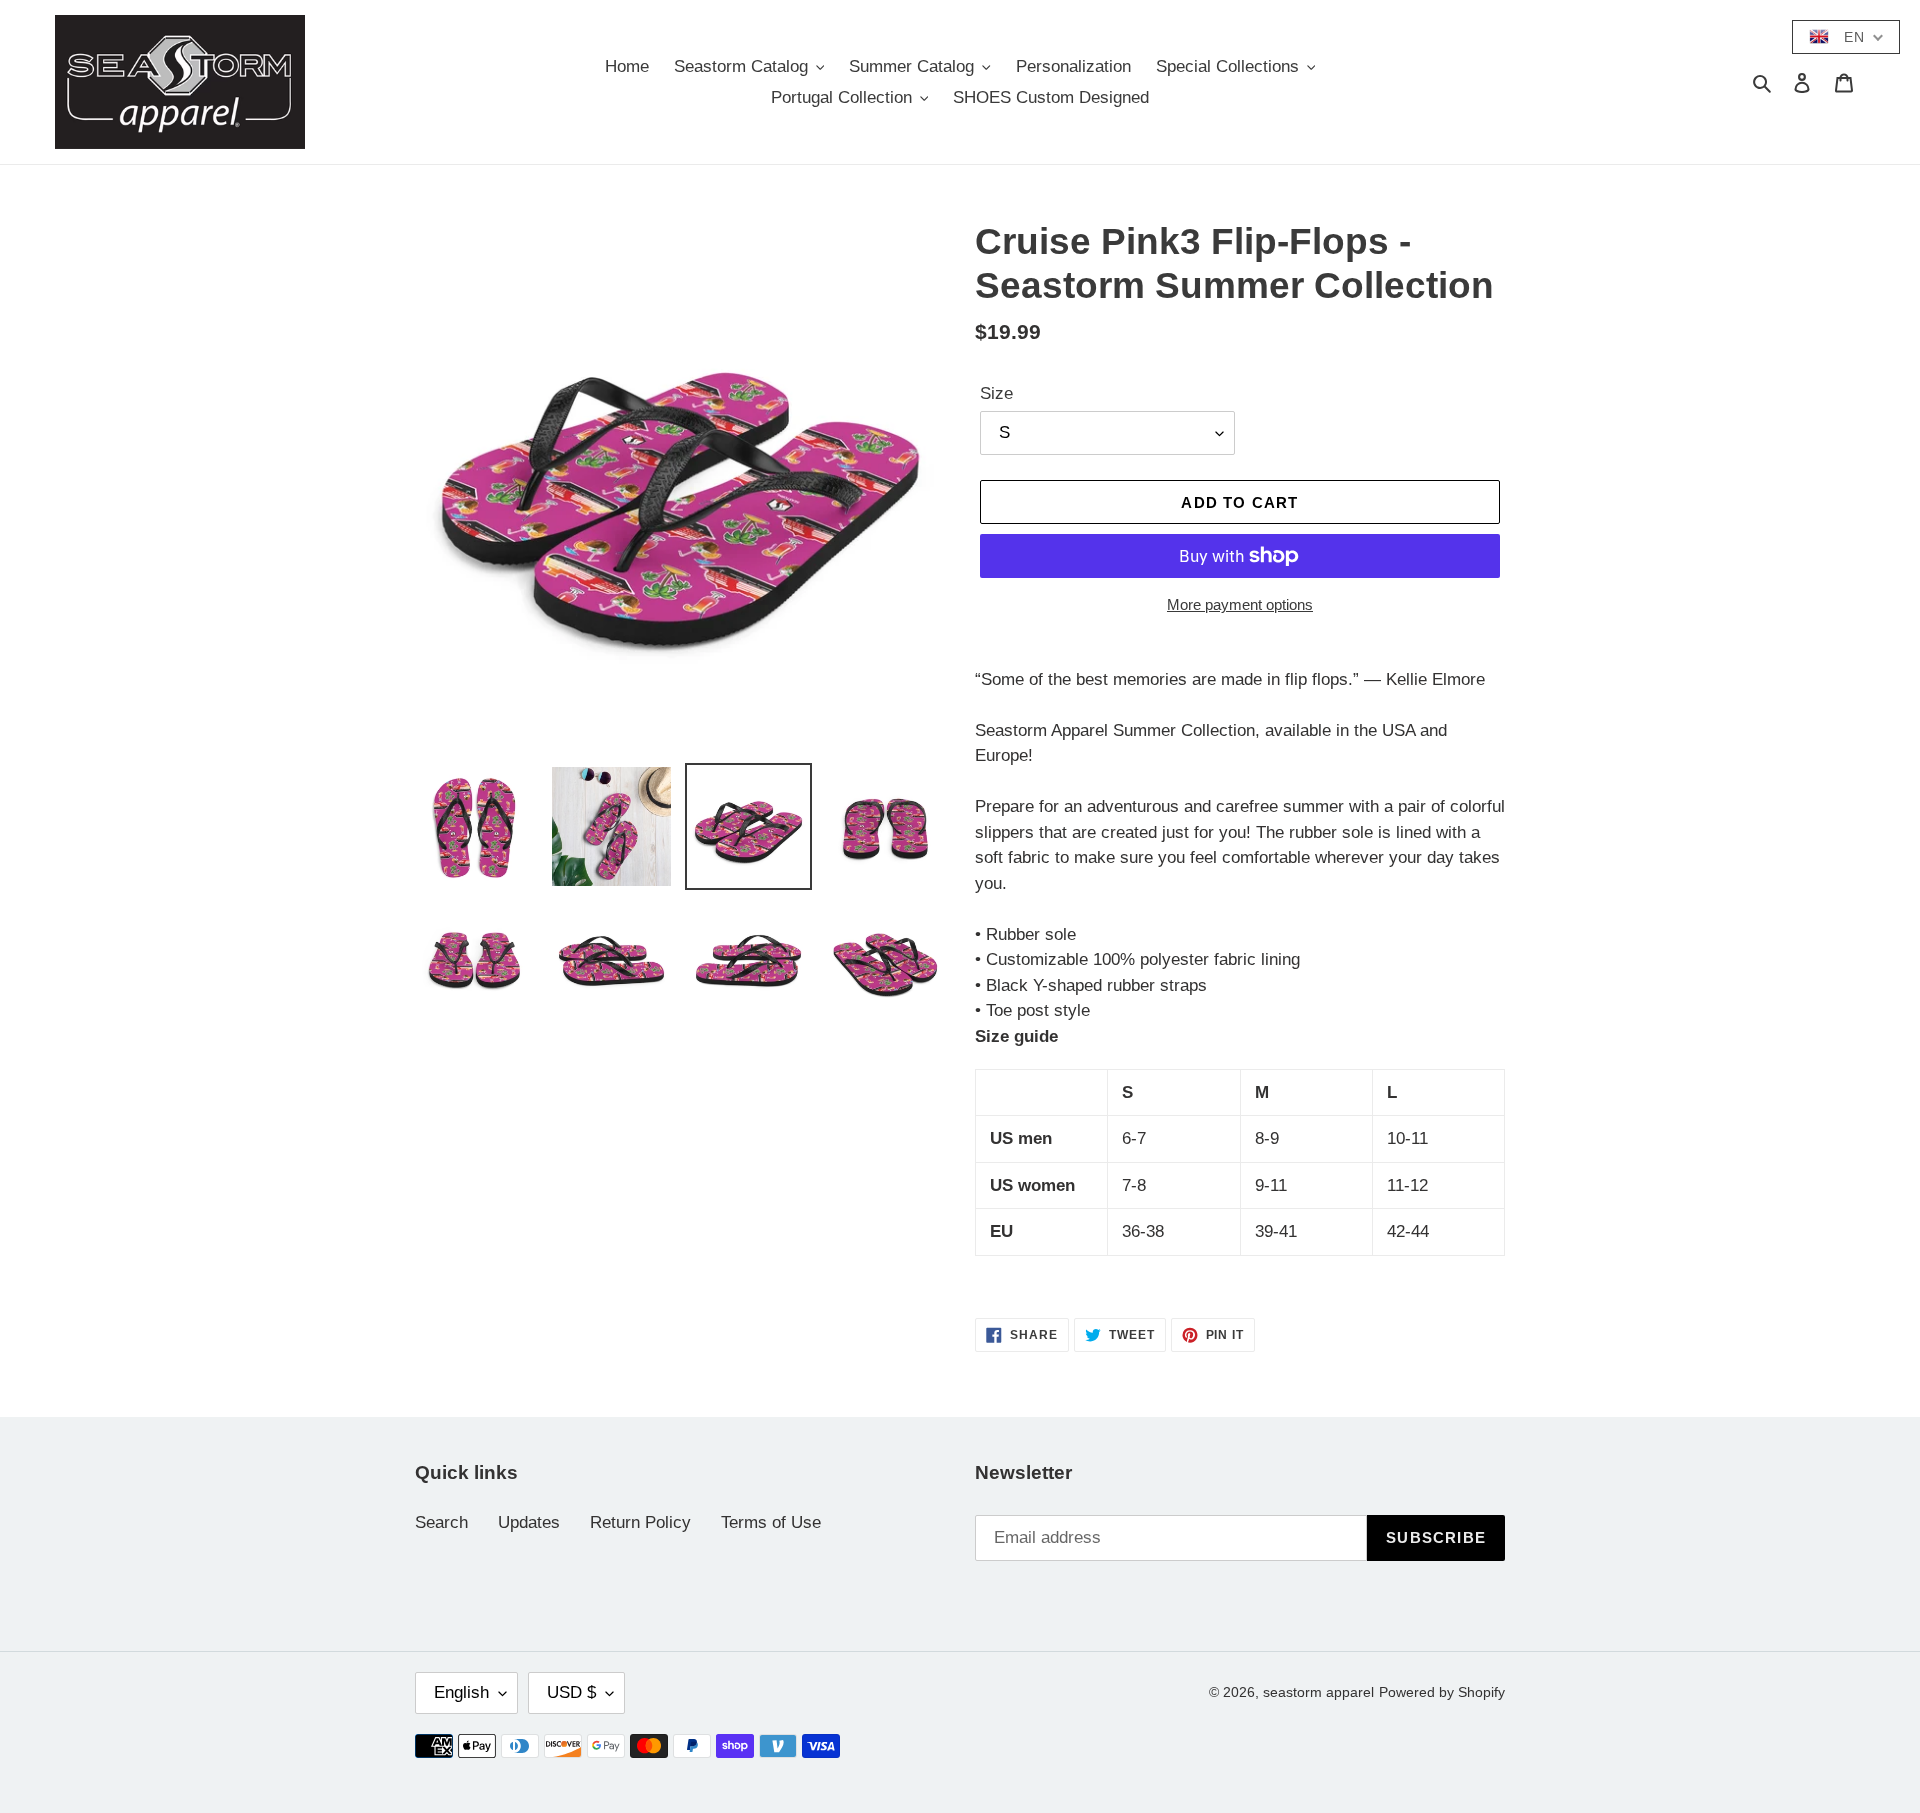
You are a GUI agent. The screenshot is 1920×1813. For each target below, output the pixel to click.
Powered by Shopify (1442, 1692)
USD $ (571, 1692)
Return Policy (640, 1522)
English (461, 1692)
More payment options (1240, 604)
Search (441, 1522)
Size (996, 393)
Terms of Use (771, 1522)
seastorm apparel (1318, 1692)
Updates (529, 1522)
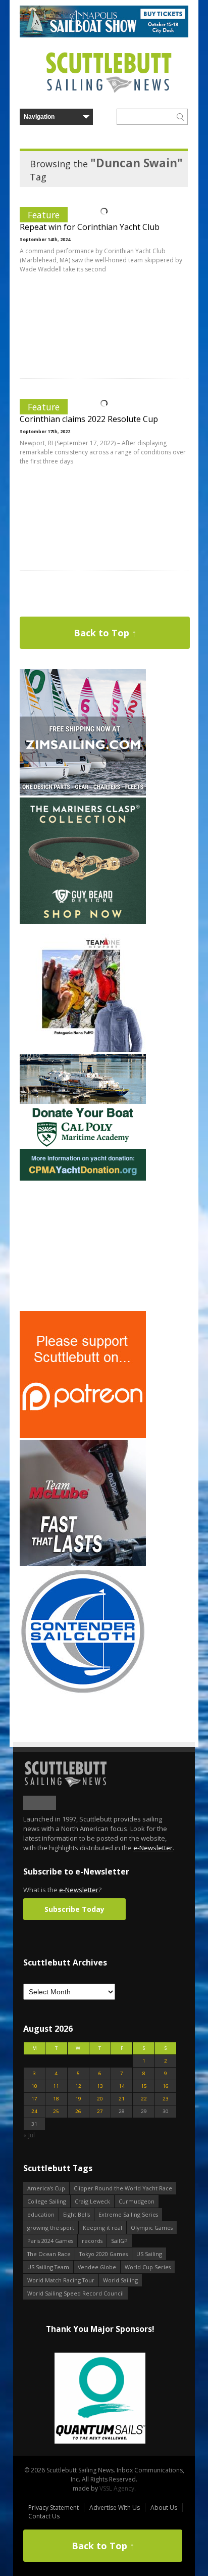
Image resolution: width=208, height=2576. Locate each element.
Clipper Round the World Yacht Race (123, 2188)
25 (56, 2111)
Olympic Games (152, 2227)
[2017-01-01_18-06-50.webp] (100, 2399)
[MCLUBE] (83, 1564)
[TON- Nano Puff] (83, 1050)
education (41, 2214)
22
....................
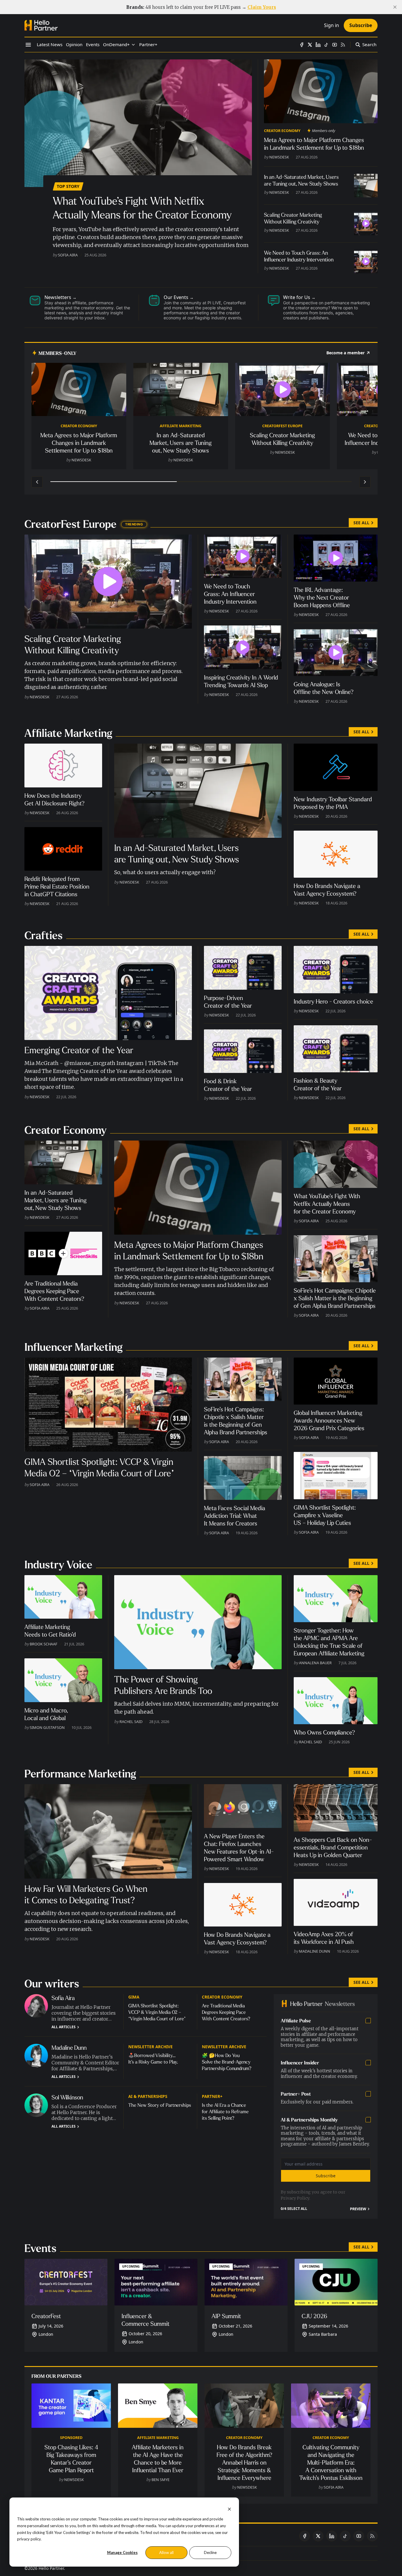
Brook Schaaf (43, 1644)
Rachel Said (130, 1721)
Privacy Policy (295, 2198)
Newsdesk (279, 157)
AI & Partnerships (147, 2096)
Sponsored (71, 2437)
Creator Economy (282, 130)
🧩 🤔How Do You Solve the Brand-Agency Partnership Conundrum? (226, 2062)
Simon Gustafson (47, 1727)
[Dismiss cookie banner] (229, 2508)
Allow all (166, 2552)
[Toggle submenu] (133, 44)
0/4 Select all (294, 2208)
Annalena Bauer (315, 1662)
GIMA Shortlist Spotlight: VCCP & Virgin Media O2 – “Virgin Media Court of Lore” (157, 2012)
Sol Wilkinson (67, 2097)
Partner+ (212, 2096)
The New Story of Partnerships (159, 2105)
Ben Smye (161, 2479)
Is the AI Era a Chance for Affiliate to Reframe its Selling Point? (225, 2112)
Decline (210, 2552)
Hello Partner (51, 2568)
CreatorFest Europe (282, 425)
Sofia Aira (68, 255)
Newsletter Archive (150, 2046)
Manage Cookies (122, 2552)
....................
» What you are asked to do
All that is needed is a number: how many lines in the data above contain the string "each".

» Result for this exercise
2